Word and element location records
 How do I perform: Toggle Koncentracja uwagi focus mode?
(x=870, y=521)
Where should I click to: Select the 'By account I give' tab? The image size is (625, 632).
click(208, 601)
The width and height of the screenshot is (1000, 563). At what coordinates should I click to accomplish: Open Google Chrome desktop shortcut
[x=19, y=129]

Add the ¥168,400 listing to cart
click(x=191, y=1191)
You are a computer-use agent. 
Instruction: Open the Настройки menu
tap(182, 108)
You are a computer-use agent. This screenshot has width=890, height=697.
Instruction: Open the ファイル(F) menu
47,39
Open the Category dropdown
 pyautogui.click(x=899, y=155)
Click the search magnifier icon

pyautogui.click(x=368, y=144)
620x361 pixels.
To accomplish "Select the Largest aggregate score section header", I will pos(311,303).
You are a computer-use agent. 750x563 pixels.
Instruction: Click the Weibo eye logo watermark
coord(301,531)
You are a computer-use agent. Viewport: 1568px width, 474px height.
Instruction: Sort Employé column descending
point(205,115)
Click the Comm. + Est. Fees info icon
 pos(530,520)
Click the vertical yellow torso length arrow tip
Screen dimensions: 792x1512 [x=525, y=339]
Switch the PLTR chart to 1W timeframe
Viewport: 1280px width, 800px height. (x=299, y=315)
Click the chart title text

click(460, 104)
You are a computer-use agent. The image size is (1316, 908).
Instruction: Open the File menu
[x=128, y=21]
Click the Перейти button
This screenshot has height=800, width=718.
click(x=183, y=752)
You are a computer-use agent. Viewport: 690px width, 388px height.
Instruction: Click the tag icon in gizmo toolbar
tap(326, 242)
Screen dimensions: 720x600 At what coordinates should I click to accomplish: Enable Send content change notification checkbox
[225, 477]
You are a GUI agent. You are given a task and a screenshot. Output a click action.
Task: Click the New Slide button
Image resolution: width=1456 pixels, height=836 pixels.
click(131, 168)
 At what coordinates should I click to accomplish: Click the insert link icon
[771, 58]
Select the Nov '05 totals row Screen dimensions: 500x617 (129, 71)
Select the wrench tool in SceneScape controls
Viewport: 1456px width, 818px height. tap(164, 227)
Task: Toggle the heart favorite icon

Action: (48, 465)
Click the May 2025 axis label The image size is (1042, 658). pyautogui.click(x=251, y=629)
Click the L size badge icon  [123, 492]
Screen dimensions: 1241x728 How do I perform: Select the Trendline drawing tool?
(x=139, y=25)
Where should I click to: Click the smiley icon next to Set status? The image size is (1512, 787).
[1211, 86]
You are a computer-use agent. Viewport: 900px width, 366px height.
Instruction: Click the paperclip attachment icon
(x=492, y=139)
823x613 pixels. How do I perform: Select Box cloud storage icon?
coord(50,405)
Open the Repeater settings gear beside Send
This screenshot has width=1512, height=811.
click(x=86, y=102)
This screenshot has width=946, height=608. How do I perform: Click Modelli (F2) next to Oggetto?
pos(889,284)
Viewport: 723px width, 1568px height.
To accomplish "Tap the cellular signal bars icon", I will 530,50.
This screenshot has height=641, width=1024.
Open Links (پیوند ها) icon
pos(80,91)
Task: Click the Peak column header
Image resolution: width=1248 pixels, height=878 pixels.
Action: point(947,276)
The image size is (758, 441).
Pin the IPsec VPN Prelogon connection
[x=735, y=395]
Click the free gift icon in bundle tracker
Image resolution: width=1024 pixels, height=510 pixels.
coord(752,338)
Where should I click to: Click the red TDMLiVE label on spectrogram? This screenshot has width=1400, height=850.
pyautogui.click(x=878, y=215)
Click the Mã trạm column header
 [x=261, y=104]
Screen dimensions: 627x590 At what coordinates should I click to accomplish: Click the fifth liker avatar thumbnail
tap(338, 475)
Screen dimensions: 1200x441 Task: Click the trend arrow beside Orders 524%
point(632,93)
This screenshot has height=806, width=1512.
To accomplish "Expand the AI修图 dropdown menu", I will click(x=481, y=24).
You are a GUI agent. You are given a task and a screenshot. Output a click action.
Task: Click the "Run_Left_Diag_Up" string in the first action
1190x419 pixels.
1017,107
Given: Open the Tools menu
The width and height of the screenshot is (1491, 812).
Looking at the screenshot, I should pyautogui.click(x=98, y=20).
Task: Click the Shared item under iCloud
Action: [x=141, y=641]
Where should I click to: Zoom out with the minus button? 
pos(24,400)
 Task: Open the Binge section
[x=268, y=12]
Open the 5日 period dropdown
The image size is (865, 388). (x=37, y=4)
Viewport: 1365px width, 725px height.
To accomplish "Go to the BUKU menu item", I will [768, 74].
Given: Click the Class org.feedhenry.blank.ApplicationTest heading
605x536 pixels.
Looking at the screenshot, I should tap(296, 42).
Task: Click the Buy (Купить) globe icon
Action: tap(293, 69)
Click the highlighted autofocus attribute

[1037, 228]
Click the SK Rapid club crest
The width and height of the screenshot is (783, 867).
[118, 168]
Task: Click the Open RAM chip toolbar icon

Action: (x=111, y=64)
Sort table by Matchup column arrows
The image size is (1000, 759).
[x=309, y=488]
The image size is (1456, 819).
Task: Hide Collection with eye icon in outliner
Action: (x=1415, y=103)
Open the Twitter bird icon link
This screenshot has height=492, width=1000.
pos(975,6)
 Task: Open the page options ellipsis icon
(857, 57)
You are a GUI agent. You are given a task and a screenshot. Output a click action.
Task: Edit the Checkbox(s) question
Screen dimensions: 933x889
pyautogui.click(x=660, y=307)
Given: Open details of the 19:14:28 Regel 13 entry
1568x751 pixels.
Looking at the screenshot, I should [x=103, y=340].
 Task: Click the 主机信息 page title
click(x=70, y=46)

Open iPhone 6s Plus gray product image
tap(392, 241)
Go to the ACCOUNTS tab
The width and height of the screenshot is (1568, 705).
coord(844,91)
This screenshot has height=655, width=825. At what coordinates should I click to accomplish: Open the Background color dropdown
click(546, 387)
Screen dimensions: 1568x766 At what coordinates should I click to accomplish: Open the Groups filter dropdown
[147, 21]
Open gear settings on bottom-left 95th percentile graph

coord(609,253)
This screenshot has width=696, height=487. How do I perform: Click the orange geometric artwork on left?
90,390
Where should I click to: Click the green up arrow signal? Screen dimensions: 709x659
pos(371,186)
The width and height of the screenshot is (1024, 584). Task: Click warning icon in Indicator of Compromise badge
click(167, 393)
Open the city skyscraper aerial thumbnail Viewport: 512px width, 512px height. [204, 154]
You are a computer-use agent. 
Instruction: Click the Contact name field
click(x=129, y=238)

Exercise instructions: Pick out every line of the rows above that contains the string "dimensions", and copy each one in full.

Problem solution:
Screen dimensions: 792x1512 [x=525, y=339]
Screen dimensions: 720x600 At what coordinates should I click to accomplish: Enable Send content change notification checkbox
Select the Nov '05 totals row Screen dimensions: 500x617 (129, 71)
Screen dimensions: 1241x728 How do I perform: Select the Trendline drawing tool?
Screen dimensions: 627x590 At what coordinates should I click to accomplish: Click the fifth liker avatar thumbnail
Screen dimensions: 1200x441 Task: Click the trend arrow beside Orders 524%
Screen dimensions: 933x889
Screen dimensions: 1568x766 At what coordinates should I click to accomplish: Open the Groups filter dropdown
Where should I click to: Click the green up arrow signal? Screen dimensions: 709x659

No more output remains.